▸ Text
□ □ □ □ □

A U.S. military spokesman said Thursday "it was entirely possible" that an Iraqi missile was responsible for the marketplace explosion in Baghdad that killed 14 civilians.

Brig. Gen. Vincent Brooks said during a Central Command briefing Thursday there was an Iraqi missile battery near the neighborhood and that Iraqi has been using old missile stock fired with guidance systems turned off.

"We think it is entirely possible that this may have been an Iraqi missile that went up and came down," Brooks said.

He said the United States had an air mission in the area but not in the neighborhood that was devastated by the explosion.

"We did have an air mission that attacked some targets, not in that area but in an another area, and they did encounter some surface-to-air missile fire," Brooks said.

Asked about when the military might conclude its internal investigation, Brooks said he did not know.

"I think we won't have a final answer until we're in Baghdad ourselves, which we will be," Brooks said. "The best we can do at this point is account for everything we did and we have accounted for our weapon systems that we fired on that night."

"They hit their target, we're certain of that. The rest of the story, we just don't know. We may never know."

Fourteen civilians were reported killed in the north Baghdad al-Shaab neighborhood in a blast that Iraqi officials blamed on cruise missiles.

Iraq's health minister said a total of 36 civilians were killed and 215 wounded in U.S. air strikes on Baghdad Wednesday. He accused the United States and Britain of deliberately targeting civilians to break the Iraqi people's will.

"They are targeting the human beings in Iraq to decrease their morale," Omeed Medhat Mubarak said. "They are not discriminating, differentiating."

Mubarak cited the attack as being a typical example of improper military actions.

"So you see, the American and British mercenaries are targeting civilians regardless of their age," he said. "They targeted shops and small public-sector installations."

He accused U.S. and British forces of dropping cluster bombs on civilian targets.

"In Najaf, they destroyed a medical center," he said. "They bombed an ambulance and killed its driver."

Despite the "random bombing," Mubarak said, "medical supplies are in good shape. Our morale is very good." he said hospitals are operating normally.

Brooks said civilian injuries appeared to be concentrated in Shiite populations and "there may be a pattern" of Iraqis targeting that group, which is the majority in the country ruled by Saddam's Sunni-dominated regime.

Photographs shown at the briefing included a damaged missile factory in Baghdad and a television satellite transmission facility that was knocked off the air.

Brooks agreed with British assessments that battlefield activities by Iraqi forces in the past day or so showed that Saddam Hussein was losing control over his forces.

Brooks concurred with the British charge earlier Thursday that Saddam's paramilitary forces were threatening regular troops with execution or threatening to kill their families if they did not fight.

□ □ □ □ □

▸ Supplied material
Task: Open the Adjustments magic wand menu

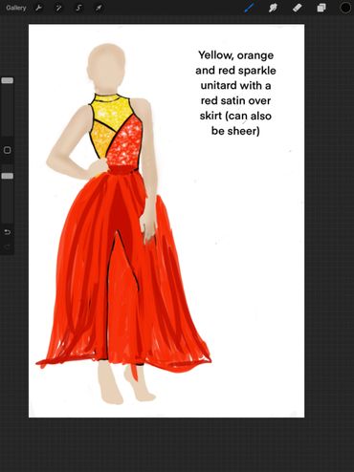Action: [58, 8]
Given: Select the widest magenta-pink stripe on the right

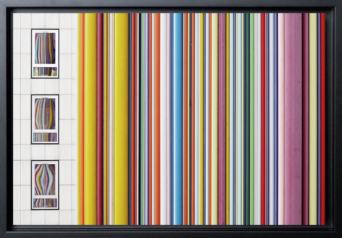Looking at the screenshot, I should point(293,119).
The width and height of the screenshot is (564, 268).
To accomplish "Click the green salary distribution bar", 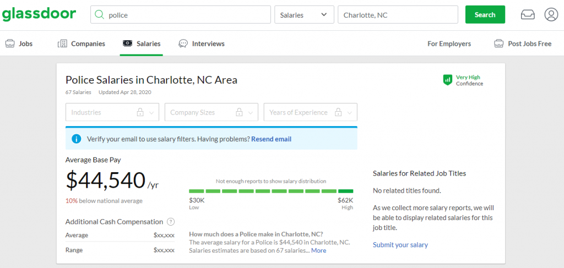I will 271,191.
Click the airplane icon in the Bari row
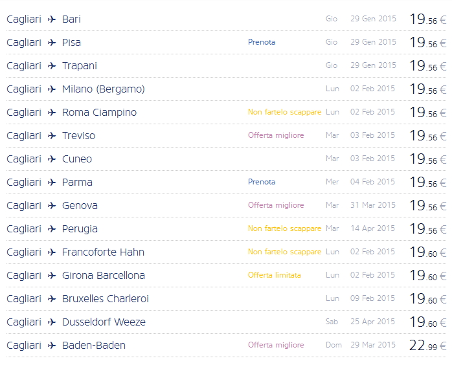Image resolution: width=452 pixels, height=365 pixels. point(52,19)
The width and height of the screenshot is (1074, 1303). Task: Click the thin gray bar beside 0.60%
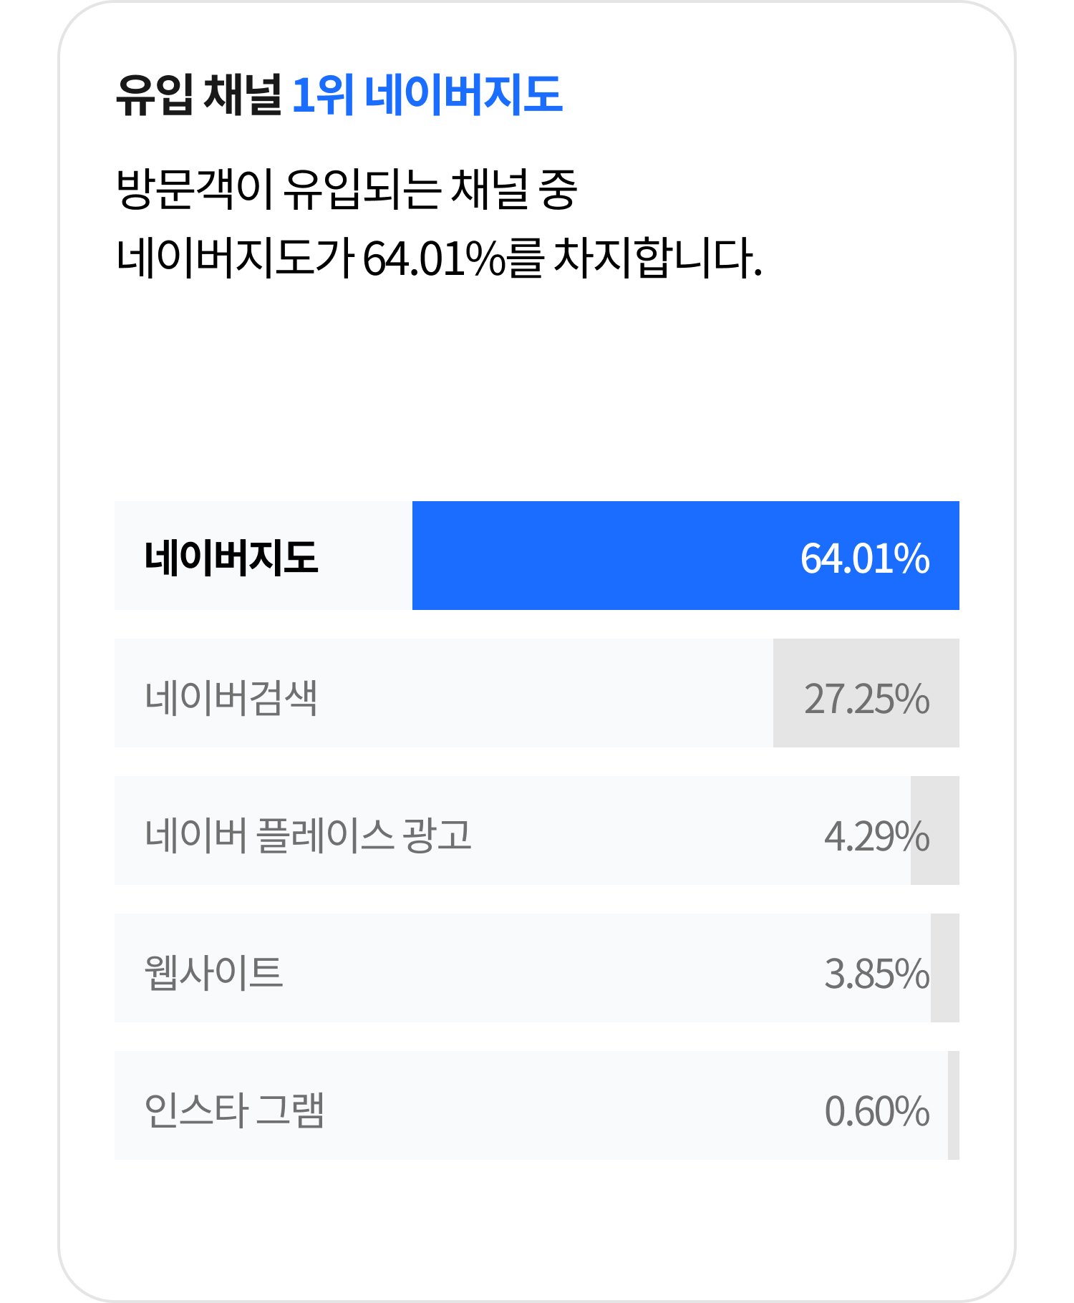(954, 1105)
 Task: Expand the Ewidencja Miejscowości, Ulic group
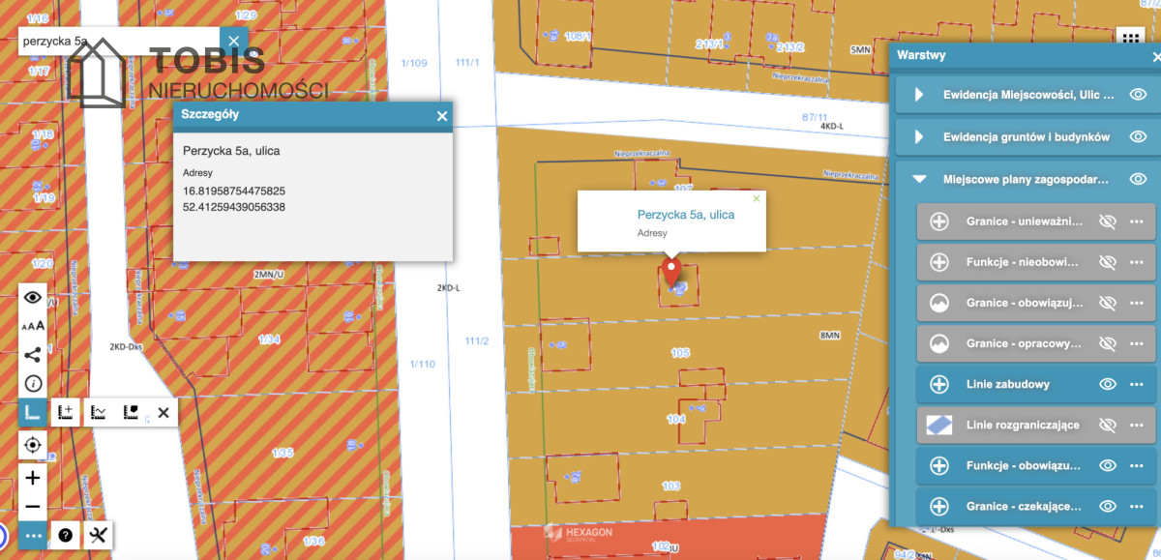[x=920, y=95]
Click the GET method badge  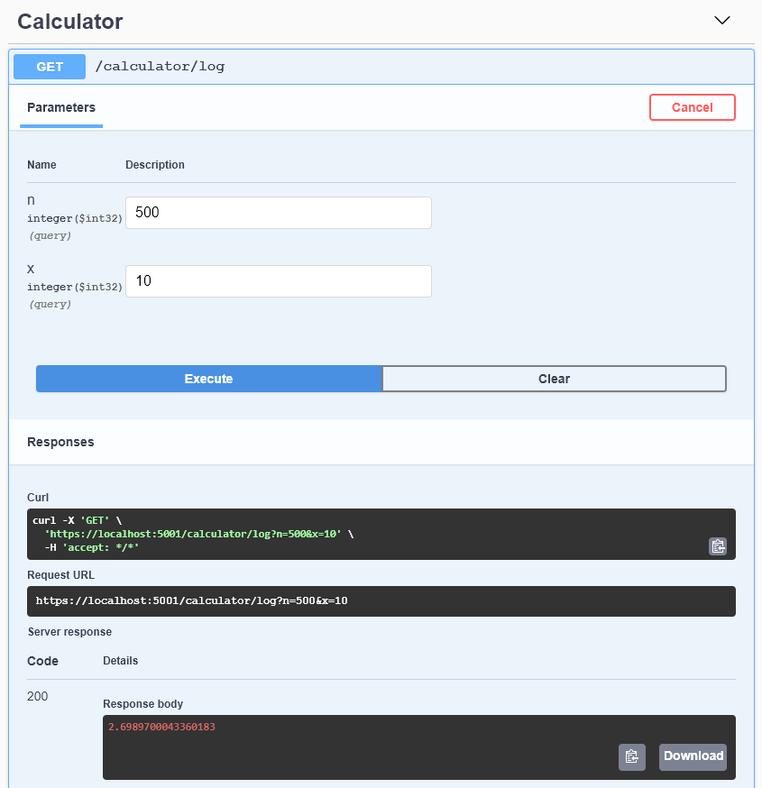[x=50, y=67]
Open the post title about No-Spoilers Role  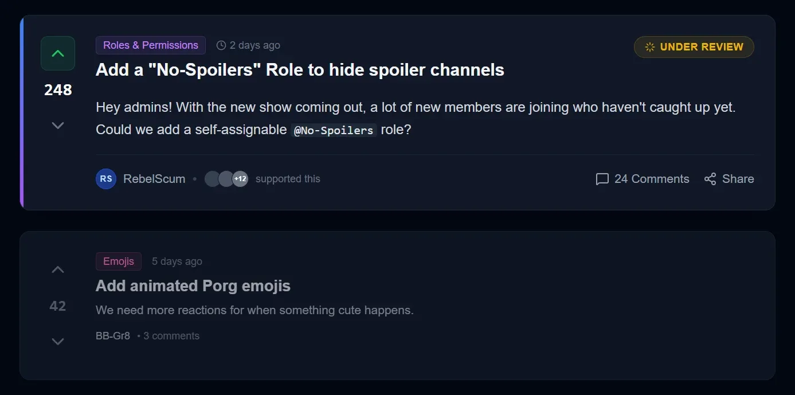(300, 70)
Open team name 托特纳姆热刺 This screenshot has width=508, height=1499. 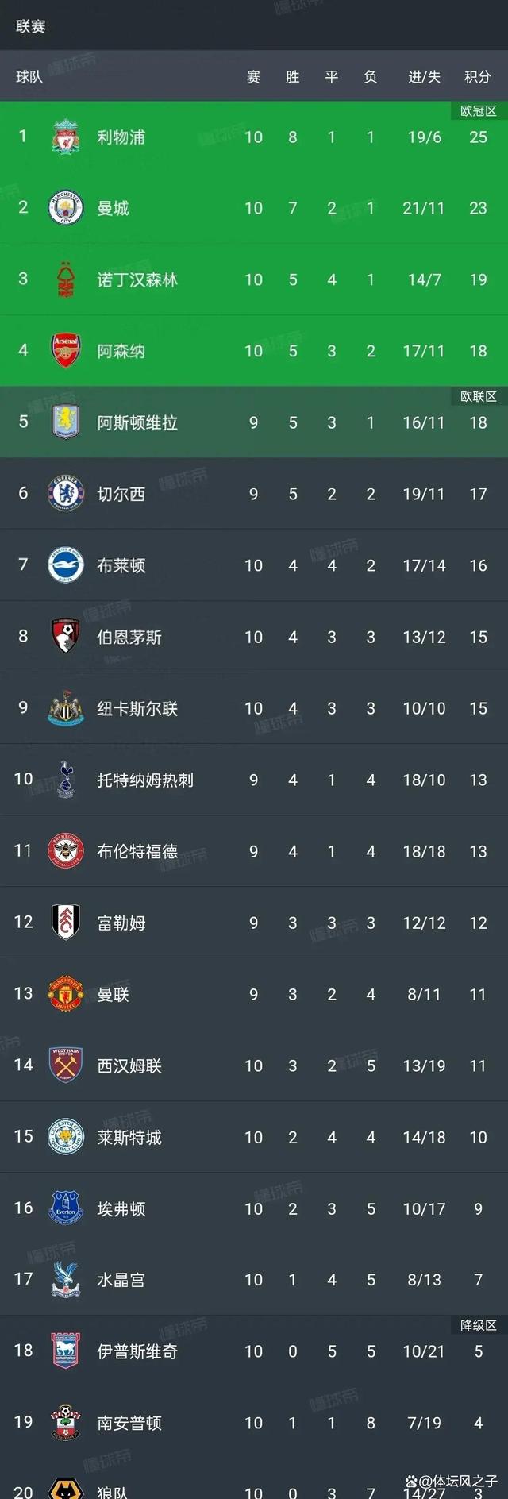[145, 780]
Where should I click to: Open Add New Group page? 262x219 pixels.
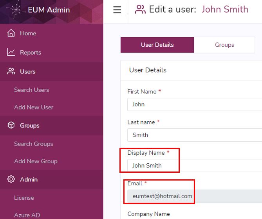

□ □ □ □ □

▸ What you need to do
(1) List every person the report on the Baghdad marketplace explosion names by name.
(2) According to the report on the Baghdad marketplace explosion, why did Brooks consider it possible that an Iraqi missile caused the blast?
(3) Print the part of the report on the Baghdad marketplace explosion that opens with the words containing "A U.S. military" and closes with "systems turned off.".

▸ Solutions by task
(1) Brig. Gen. Vincent Brooks; Omeed Medhat Mubarak, Iraq's health minister; and Saddam Hussein.

(2) Brooks said there was an Iraqi missile battery near the neighborhood. He also said Iraq had been firing old missile stock with the guidance systems turned off.

(3)
A U.S. military spokesman said Thursday "it was entirely possible" that an Iraqi missile was responsible for the marketplace explosion in Baghdad that killed 14 civilians.

Brig. Gen. Vincent Brooks said during a Central Command briefing Thursday there was an Iraqi missile battery near the neighborhood and that Iraqi has been using old missile stock fired with guidance systems turned off.